I've read those two monographs by Hugh Urban now, and I find it interesting that
he is so dependent on his
sociology-of-knowledge intellectual starting point that he has to distance
himself from marxism to avoid being
identified with it. The tell-tale sign of the sociological base is the concern
with social status as the litmus
test fior the nature of 'knowledge', i.e., 'knowledge' is not true or false per
se, but is emblematic of a
certain social status, to which it acts as passport.
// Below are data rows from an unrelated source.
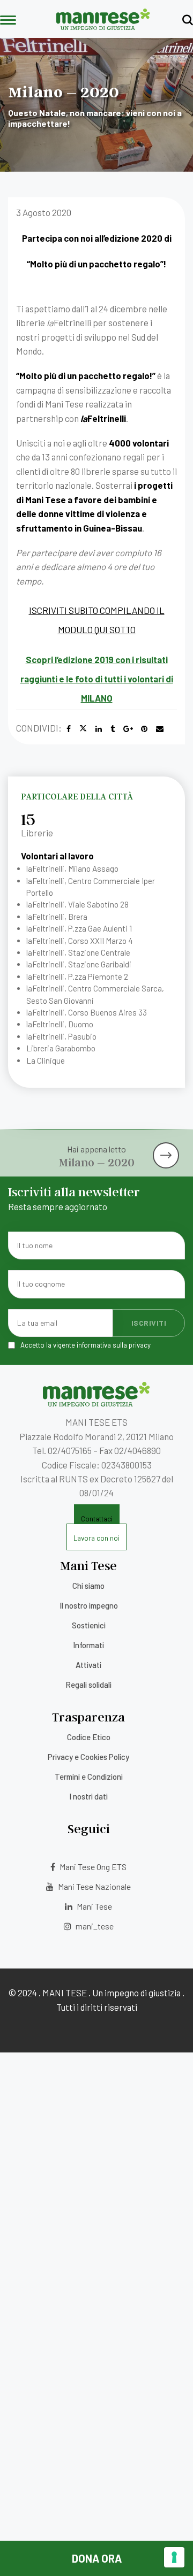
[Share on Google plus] (128, 729)
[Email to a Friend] (160, 729)
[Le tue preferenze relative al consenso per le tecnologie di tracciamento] (174, 2557)
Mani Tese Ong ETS (92, 1867)
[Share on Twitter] (83, 729)
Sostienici (89, 1625)
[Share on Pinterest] (144, 729)
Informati (88, 1645)
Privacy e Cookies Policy (88, 1757)
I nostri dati (88, 1796)
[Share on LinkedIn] (98, 729)
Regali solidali (88, 1684)
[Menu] (8, 21)
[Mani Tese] (103, 26)
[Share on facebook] (68, 729)
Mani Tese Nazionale (93, 1886)
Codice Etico (88, 1737)
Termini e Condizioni (89, 1776)
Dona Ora (97, 2558)
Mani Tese (93, 1906)
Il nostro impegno (89, 1605)
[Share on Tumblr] (112, 729)
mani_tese (94, 1926)
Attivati (88, 1665)
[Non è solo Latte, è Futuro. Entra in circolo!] (169, 1146)
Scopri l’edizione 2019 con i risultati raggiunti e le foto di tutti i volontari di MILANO (96, 678)
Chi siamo (88, 1585)
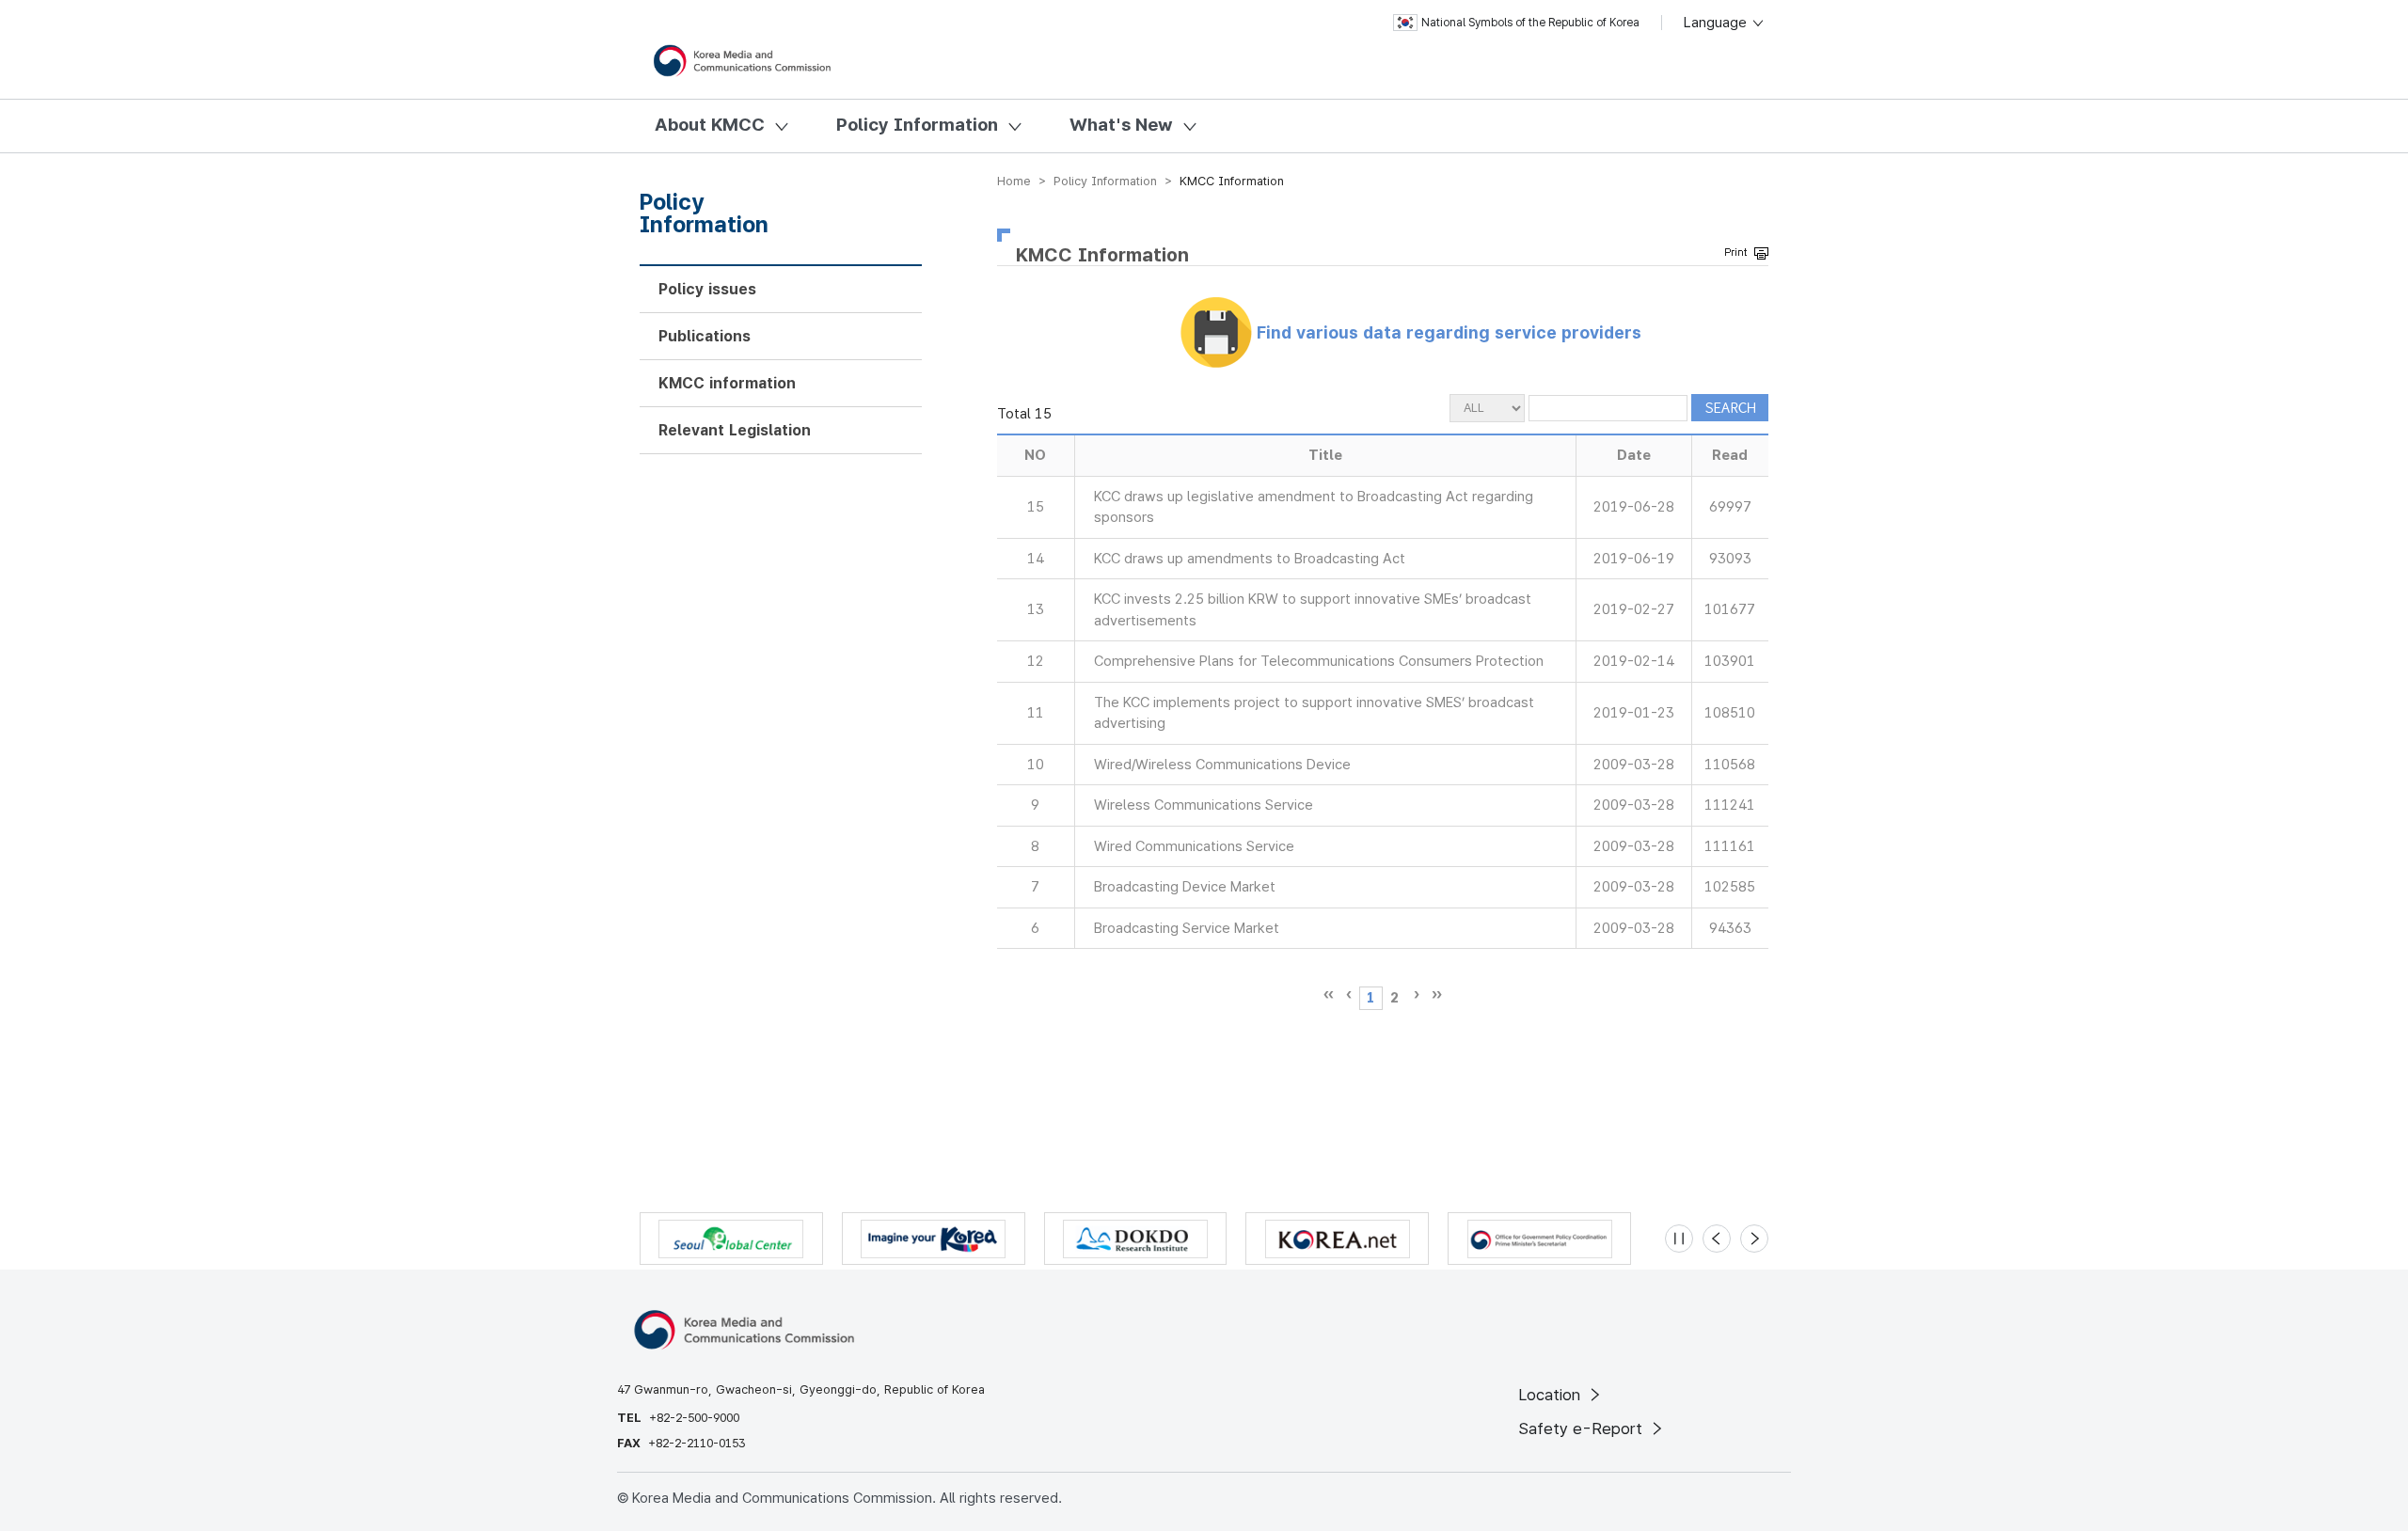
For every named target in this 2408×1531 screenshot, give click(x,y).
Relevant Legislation (734, 430)
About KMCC (710, 124)
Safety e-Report (1582, 1428)
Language (1717, 22)
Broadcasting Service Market (1186, 928)
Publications (704, 336)
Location (1551, 1394)
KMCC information (727, 383)
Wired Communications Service (1194, 846)
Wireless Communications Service (1203, 805)
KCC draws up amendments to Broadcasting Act (1249, 558)
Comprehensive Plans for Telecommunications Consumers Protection (1319, 661)
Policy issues (707, 289)
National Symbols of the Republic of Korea (1530, 22)
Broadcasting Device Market (1184, 886)
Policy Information (917, 124)
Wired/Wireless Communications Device (1222, 764)
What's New (1121, 124)
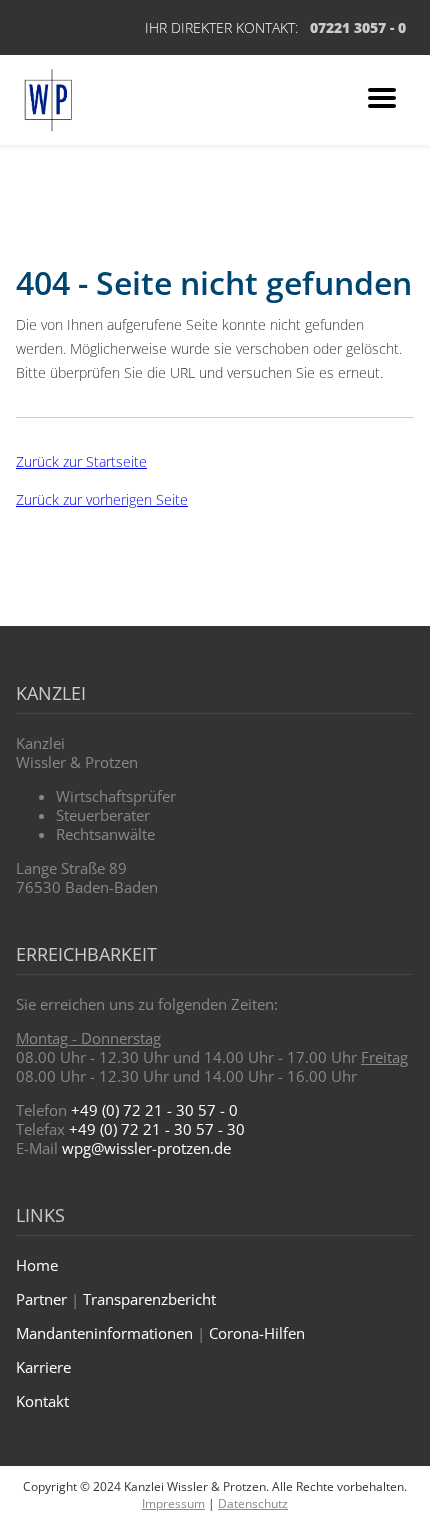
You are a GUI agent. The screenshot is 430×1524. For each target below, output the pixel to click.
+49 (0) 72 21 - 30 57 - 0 (154, 1110)
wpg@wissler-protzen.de (146, 1148)
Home (37, 1265)
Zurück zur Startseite (81, 461)
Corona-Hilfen (257, 1333)
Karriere (43, 1367)
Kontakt (42, 1401)
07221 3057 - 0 (358, 27)
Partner (41, 1299)
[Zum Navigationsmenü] (382, 100)
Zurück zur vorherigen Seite (102, 499)
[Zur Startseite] (48, 100)
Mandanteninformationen (104, 1333)
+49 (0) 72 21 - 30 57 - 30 (157, 1129)
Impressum (173, 1503)
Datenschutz (253, 1503)
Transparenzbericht (149, 1299)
Of course, this is not untrue, but by itself it is misleading - consider his
treatment of Willermoz, which
manages to state that W's Masonic 'knowledge' simultaneously:
(1) connected him to the aristocratic pre-revolutionary elite
(2) was nearly destroyed by the revolution
(3) provided a vehicle for aristocrats to perpetuate their social status in the
post-revolutionary world
(4) raised W himself to an anomalously high status given his social origins
(5) was emblematic of the actually reactionary nature of French Freemasonry
but rejects the Catholic view that
(a) Freemasonry was a vehicle for the rising bourgeoisie and the Jews to network
AGAINST feudalism
(b) Freemasonry systematically attacked religious education
(c) Freemasonry networked internationally to reduce one feudal or imperial state
after another
(d) the actual content of Freemasonic teaching was anti-Christian
(e) those aristocrats who did support Freemasonry in their OWN countries (as
opposed to those who used it as a
subversive stalking-horse in OTHER countries) were either junior scions without
power in the status quo, or were
self-deluded eccentrics (like 'Philippe Egalite') and were usually destroyed by
the later stages of the
revolution anyway.
In the same way that he one-sidedly, or indeed wrongly, presents Freemasonry in
France as a prop of the
post-revolution aristocacy, he also presents Bangali Tantra as a prop for the
post-classical Brahman elite, but
I cannot evaluate his accuracy here.